Task item >> Word for word, set down the entries that follow.

Saved entries:
BEGIN
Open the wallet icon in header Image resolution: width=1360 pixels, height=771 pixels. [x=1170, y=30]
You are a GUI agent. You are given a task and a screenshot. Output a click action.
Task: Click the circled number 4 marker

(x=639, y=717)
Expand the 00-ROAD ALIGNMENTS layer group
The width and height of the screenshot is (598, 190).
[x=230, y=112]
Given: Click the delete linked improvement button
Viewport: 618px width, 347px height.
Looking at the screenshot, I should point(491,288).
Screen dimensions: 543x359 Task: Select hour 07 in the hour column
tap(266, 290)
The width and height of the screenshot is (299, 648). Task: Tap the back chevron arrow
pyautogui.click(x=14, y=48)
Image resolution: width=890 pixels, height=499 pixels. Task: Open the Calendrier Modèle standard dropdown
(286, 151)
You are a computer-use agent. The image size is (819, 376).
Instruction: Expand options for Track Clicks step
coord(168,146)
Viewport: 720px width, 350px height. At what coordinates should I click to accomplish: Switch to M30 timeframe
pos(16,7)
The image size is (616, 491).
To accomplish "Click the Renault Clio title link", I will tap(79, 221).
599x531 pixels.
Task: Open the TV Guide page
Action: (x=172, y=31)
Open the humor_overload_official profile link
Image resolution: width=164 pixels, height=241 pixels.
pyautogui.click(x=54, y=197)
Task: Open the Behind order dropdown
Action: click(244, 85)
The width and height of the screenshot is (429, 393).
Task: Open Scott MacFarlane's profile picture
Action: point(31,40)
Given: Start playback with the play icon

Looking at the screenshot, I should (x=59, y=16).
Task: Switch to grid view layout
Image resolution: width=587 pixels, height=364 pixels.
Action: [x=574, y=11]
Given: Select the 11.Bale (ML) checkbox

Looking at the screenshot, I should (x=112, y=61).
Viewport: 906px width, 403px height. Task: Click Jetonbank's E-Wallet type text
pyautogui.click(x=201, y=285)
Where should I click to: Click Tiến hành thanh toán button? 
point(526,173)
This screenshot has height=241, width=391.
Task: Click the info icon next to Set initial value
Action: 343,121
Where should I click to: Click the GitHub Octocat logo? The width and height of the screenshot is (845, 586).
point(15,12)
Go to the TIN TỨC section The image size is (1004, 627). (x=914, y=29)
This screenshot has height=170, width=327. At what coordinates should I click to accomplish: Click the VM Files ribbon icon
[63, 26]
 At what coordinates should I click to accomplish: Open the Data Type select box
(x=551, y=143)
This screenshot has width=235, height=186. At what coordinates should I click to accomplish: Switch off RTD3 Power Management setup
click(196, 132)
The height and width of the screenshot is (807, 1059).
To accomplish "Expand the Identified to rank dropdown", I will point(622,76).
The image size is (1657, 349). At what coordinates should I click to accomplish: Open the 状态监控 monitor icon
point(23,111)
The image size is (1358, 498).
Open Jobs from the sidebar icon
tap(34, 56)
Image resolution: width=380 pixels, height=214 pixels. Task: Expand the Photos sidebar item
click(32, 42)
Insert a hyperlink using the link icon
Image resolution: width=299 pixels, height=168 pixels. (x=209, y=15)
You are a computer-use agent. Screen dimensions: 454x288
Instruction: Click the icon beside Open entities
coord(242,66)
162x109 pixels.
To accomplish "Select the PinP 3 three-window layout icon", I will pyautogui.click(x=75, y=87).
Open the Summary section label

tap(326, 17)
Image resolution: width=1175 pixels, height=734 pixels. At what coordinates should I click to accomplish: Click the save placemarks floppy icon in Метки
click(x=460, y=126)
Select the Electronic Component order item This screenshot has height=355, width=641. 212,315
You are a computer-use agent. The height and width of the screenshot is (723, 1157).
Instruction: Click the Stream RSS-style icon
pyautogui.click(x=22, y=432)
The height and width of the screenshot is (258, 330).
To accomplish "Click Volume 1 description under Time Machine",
END
Reply >>
Open the wallet icon in header Image resolution: width=1360 pixels, height=771 pixels. [x=1170, y=30]
You are a GUI agent. You are given a task and a screenshot. Output a click action.
Task: Click the circled number 4 marker

(x=639, y=717)
Expand the 00-ROAD ALIGNMENTS layer group
The width and height of the screenshot is (598, 190).
[x=230, y=112]
Given: Click the delete linked improvement button
Viewport: 618px width, 347px height.
Looking at the screenshot, I should point(491,288).
Screen dimensions: 543x359 Task: Select hour 07 in the hour column
tap(266, 290)
The width and height of the screenshot is (299, 648). Task: Tap the back chevron arrow
pyautogui.click(x=14, y=48)
Image resolution: width=890 pixels, height=499 pixels. Task: Open the Calendrier Modèle standard dropdown
(286, 151)
You are a computer-use agent. The image size is (819, 376).
Instruction: Expand options for Track Clicks step
coord(168,146)
Viewport: 720px width, 350px height. At what coordinates should I click to accomplish: Switch to M30 timeframe
pos(16,7)
The image size is (616, 491).
To accomplish "Click the Renault Clio title link", I will tap(79, 221).
599x531 pixels.
Task: Open the TV Guide page
Action: (x=172, y=31)
Open the humor_overload_official profile link
Image resolution: width=164 pixels, height=241 pixels.
pyautogui.click(x=54, y=197)
Task: Open the Behind order dropdown
Action: click(244, 85)
The width and height of the screenshot is (429, 393).
Task: Open Scott MacFarlane's profile picture
Action: point(31,40)
Given: Start playback with the play icon

Looking at the screenshot, I should (x=59, y=16).
Task: Switch to grid view layout
Image resolution: width=587 pixels, height=364 pixels.
Action: [x=574, y=11]
Given: Select the 11.Bale (ML) checkbox

Looking at the screenshot, I should (x=112, y=61).
Viewport: 906px width, 403px height. Task: Click Jetonbank's E-Wallet type text
pyautogui.click(x=201, y=285)
Where should I click to: Click Tiến hành thanh toán button? 
point(526,173)
This screenshot has height=241, width=391.
Task: Click the info icon next to Set initial value
Action: 343,121
Where should I click to: Click the GitHub Octocat logo? The width and height of the screenshot is (845, 586).
point(15,12)
Go to the TIN TỨC section The image size is (1004, 627). (x=914, y=29)
This screenshot has height=170, width=327. At what coordinates should I click to accomplish: Click the VM Files ribbon icon
[63, 26]
 At what coordinates should I click to accomplish: Open the Data Type select box
(x=551, y=143)
This screenshot has width=235, height=186. At what coordinates should I click to accomplish: Switch off RTD3 Power Management setup
click(196, 132)
The height and width of the screenshot is (807, 1059).
To accomplish "Expand the Identified to rank dropdown", I will point(622,76).
The image size is (1657, 349). At what coordinates should I click to accomplish: Open the 状态监控 monitor icon
point(23,111)
The image size is (1358, 498).
Open Jobs from the sidebar icon
tap(34, 56)
Image resolution: width=380 pixels, height=214 pixels. Task: Expand the Photos sidebar item
click(32, 42)
Insert a hyperlink using the link icon
Image resolution: width=299 pixels, height=168 pixels. (x=209, y=15)
You are a computer-use agent. Screen dimensions: 454x288
Instruction: Click the icon beside Open entities
coord(242,66)
162x109 pixels.
To accomplish "Select the PinP 3 three-window layout icon", I will pyautogui.click(x=75, y=87).
Open the Summary section label

tap(326, 17)
Image resolution: width=1175 pixels, height=734 pixels. At what coordinates should I click to accomplish: Click the save placemarks floppy icon in Метки
click(x=460, y=126)
Select the Electronic Component order item This screenshot has height=355, width=641. 212,315
You are a computer-use agent. The height and width of the screenshot is (723, 1157).
Instruction: Click the Stream RSS-style icon
pyautogui.click(x=22, y=432)
The height and width of the screenshot is (258, 330).
To accomplish "Click Volume 1 description under Time Machine",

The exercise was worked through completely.